Giving Compass' Take:

• According to Sam Bloch at The New Food Economy, an unprecedented plan to control America’s wild horse population is picking up steam. Even so, its backers don’t expect to see it in action any time soon and stronger collaborative efforts need to be made.

• What can horse conservationists and advocated do to help? 

• Here's an article on the best ways you can help animals. 


Right now, around 88,090 wild horses and burros roam freely on public rangeland in the United States. They’re managed by the Bureau of Land Management (BLM), a federal agency that has the seemingly contradictory job of protecting them from slaughter and also managing their population, which keeps the herds in check so they don’t overwhelm the land.

By the bureau’s own admission, it’s not doing a great job. Currently, the population of wild horses and burros is more than three times the amount the bureau says is sustainable on the range, which is 26,690 animals. That’s because, for decades, the bureau has managed the herds by rounding up horses and moving them to corrals, where they wait to be adopted, for uses like riding or even horse therapy. The facilities are almost full, which means there’s nowhere for those excess animals to go.

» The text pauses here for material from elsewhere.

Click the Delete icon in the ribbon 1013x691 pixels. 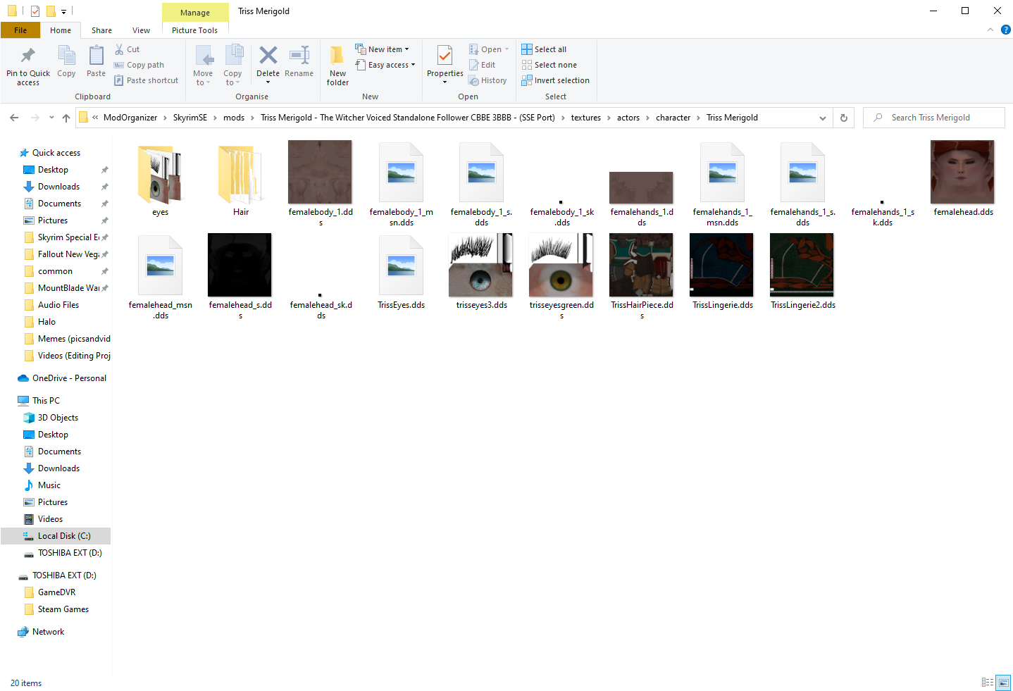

Now, it seems, there’s a solution. Last month, at the behest of an unlikely coalition of allies, the Senate Appropriations Committee passed a budget for the Department of Interior (DOI) that includes a one-time, $35-million funding boost to revamp the wild horse and burro program. The plan, which its backers call the “path forward,” calls for reducing herds by treating mares with contraceptives, and moving more unadoptable animals out of corrals and into private pastures. It also continues to ban the sale of animals for slaughter, which is surprisingly contentious.